WHAT YOU SHOULD DO:
Copy each record below without changing a single word.

Stored data entries:
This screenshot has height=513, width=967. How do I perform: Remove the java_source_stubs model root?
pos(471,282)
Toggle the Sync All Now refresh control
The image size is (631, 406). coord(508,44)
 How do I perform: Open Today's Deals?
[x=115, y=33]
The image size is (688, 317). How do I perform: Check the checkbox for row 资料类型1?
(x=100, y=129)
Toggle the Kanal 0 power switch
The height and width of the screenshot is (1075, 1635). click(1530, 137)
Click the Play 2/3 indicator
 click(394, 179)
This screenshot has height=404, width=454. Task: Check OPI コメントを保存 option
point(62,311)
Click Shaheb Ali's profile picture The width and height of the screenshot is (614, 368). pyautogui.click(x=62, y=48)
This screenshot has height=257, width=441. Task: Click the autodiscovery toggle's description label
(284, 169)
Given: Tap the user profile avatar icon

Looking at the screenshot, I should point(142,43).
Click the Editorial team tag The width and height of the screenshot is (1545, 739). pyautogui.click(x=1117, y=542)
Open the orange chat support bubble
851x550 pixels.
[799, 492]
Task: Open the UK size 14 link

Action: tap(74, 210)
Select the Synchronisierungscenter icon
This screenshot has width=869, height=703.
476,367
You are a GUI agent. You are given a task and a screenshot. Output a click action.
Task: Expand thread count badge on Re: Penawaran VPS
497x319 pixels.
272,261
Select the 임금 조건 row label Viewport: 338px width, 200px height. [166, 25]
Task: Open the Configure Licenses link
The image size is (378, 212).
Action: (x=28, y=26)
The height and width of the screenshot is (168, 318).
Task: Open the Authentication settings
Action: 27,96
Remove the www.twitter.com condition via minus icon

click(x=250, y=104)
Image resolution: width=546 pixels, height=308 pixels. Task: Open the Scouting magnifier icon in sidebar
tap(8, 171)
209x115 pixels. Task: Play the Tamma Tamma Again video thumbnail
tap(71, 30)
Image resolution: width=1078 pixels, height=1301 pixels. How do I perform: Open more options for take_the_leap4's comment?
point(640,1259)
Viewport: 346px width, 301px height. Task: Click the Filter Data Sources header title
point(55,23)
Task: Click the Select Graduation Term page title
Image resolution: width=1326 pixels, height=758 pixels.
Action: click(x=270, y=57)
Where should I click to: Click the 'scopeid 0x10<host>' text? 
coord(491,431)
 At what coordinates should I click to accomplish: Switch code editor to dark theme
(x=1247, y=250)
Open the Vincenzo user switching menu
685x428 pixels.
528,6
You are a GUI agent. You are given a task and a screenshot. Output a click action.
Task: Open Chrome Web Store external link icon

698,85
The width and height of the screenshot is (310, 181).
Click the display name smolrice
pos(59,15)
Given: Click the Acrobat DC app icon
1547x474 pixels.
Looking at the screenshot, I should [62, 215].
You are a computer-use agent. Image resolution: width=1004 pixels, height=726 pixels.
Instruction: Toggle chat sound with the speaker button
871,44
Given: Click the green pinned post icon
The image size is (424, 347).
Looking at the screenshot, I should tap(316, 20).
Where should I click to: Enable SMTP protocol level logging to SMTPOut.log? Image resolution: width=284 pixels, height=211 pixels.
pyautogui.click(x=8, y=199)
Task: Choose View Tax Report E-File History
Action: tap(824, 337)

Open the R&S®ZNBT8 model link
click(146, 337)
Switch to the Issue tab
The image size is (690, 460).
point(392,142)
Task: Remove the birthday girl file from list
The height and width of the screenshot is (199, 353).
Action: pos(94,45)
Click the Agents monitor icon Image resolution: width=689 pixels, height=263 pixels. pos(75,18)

ANSWER TO THE EXERCISE:
This screenshot has height=513, width=967. How do I perform: Remove the java_source_stubs model root?
pos(471,282)
Toggle the Sync All Now refresh control
The image size is (631, 406). coord(508,44)
 How do I perform: Open Today's Deals?
[x=115, y=33]
The image size is (688, 317). How do I perform: Check the checkbox for row 资料类型1?
(x=100, y=129)
Toggle the Kanal 0 power switch
The height and width of the screenshot is (1075, 1635). click(1530, 137)
Click the Play 2/3 indicator
 click(394, 179)
This screenshot has height=404, width=454. Task: Check OPI コメントを保存 option
point(62,311)
Click Shaheb Ali's profile picture The width and height of the screenshot is (614, 368). pyautogui.click(x=62, y=48)
This screenshot has height=257, width=441. Task: Click the autodiscovery toggle's description label
(284, 169)
Given: Tap the user profile avatar icon

Looking at the screenshot, I should point(142,43).
Click the Editorial team tag The width and height of the screenshot is (1545, 739). pyautogui.click(x=1117, y=542)
Open the orange chat support bubble
851x550 pixels.
[799, 492]
Task: Open the UK size 14 link

Action: tap(74, 210)
Select the Synchronisierungscenter icon
This screenshot has width=869, height=703.
476,367
You are a GUI agent. You are given a task and a screenshot. Output a click action.
Task: Expand thread count badge on Re: Penawaran VPS
497x319 pixels.
272,261
Select the 임금 조건 row label Viewport: 338px width, 200px height. [166, 25]
Task: Open the Configure Licenses link
The image size is (378, 212).
Action: (x=28, y=26)
The height and width of the screenshot is (168, 318).
Task: Open the Authentication settings
Action: 27,96
Remove the www.twitter.com condition via minus icon

click(x=250, y=104)
Image resolution: width=546 pixels, height=308 pixels. Task: Open the Scouting magnifier icon in sidebar
tap(8, 171)
209x115 pixels. Task: Play the Tamma Tamma Again video thumbnail
tap(71, 30)
Image resolution: width=1078 pixels, height=1301 pixels. How do I perform: Open more options for take_the_leap4's comment?
point(640,1259)
Viewport: 346px width, 301px height. Task: Click the Filter Data Sources header title
point(55,23)
Task: Click the Select Graduation Term page title
Image resolution: width=1326 pixels, height=758 pixels.
Action: click(x=270, y=57)
Where should I click to: Click the 'scopeid 0x10<host>' text? 
coord(491,431)
 At what coordinates should I click to accomplish: Switch code editor to dark theme
(x=1247, y=250)
Open the Vincenzo user switching menu
685x428 pixels.
528,6
You are a GUI agent. You are given a task and a screenshot. Output a click action.
Task: Open Chrome Web Store external link icon

698,85
The width and height of the screenshot is (310, 181).
Click the display name smolrice
pos(59,15)
Given: Click the Acrobat DC app icon
1547x474 pixels.
Looking at the screenshot, I should [62, 215].
You are a computer-use agent. Image resolution: width=1004 pixels, height=726 pixels.
Instruction: Toggle chat sound with the speaker button
871,44
Given: Click the green pinned post icon
The image size is (424, 347).
Looking at the screenshot, I should tap(316, 20).
Where should I click to: Enable SMTP protocol level logging to SMTPOut.log? Image resolution: width=284 pixels, height=211 pixels.
pyautogui.click(x=8, y=199)
Task: Choose View Tax Report E-File History
Action: tap(824, 337)

Open the R&S®ZNBT8 model link
click(146, 337)
Switch to the Issue tab
The image size is (690, 460).
point(392,142)
Task: Remove the birthday girl file from list
The height and width of the screenshot is (199, 353).
Action: pos(94,45)
Click the Agents monitor icon Image resolution: width=689 pixels, height=263 pixels. pos(75,18)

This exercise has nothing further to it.